Grindhouse-Nachlese November und Dezember 2013 – Fragmente an Sinn und Material

30. November 2013, Cinema Quadrat, Mannheim:

„Five Dolls for an August Moon“, Italien 1970, Regie. Mario Bava.

„Long de ying zi“ / „Bruce Lee - Der Unbesiegte“, Taiwan 1981, Regie: Bruce Li.


28. Dezember 2013, Cinema Quadrat, Mannheim:

„I crudeli“ / „Die Grausamen“, Italien/Spanien 1967, Regie: Sergio Corbucci (abgebrochen)

„Emmanuelle“ / „Emanuela“, Frankreich 1974, Regie: Just Jaeckin (nicht gezeigt)



Man hört so mancherlei über die neue digitale Kinotechnik. Hinter vorgehaltener Hand beklagt sich der Vorführer bei den Hofer Filmtagen heftig über die Schwierigkeiten mit dem Material, über das langwierige Überspielen auf Festplatte, über zu beschaffende Freischaltungsschlüssel, über den ganzen logistischen, organisatorischen, technischen Krams, der in der Hektik eines Festivals kaum zu schaffen sei. Und bei FILMZ in Mainz, so heißt es, sei ungefähr jeder Film verpixelt, verzerrt, flackernd gelaufen, weil die digitalen Daten sich nicht an das hielten, was die Filmemacher vorhatten.

- GESTELLTE AUFGABE
Beantworte anhand der Grindhouse-Nachlese:
(a) Aus welchem Land und welchem Jahr stammt „Five Dolls for an August Moon“?
(b) Welcher Film wurde am 28. Dezember 2013 nicht gezeigt?
(c) Bei welchem Festival soll laut Text ungefähr jeder Film verpixelt, verzerrt und flackernd gelaufen sein?
Die Auflistung hat hiermit nichts zu tun.

- ERFASSTE DATEN
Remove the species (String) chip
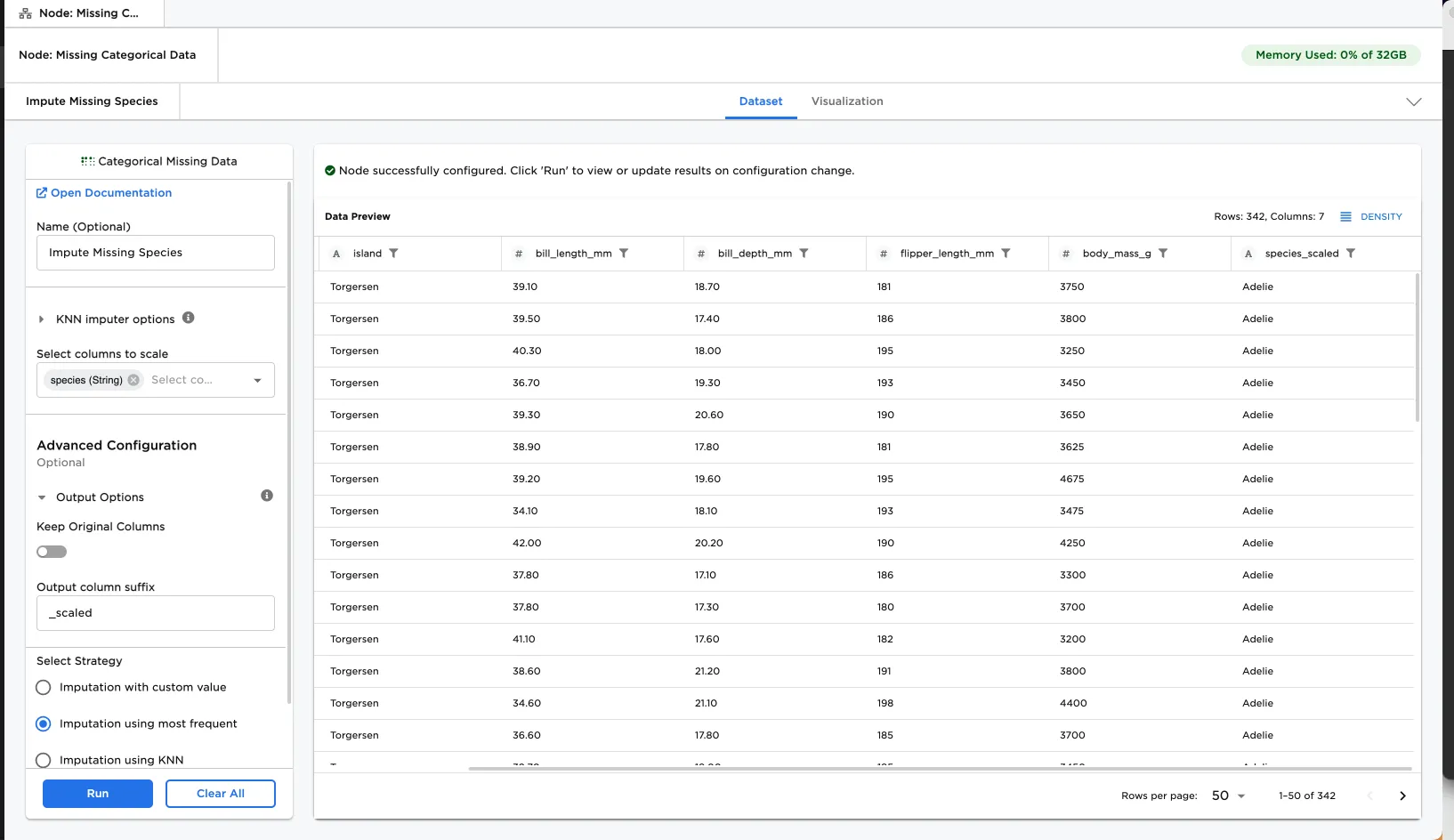 point(133,380)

- ENDERGEBNIS
(a) Italien, 1970
(b) „Emmanuelle“ / „Emanuela“
(c) Bei FILMZ in Mainz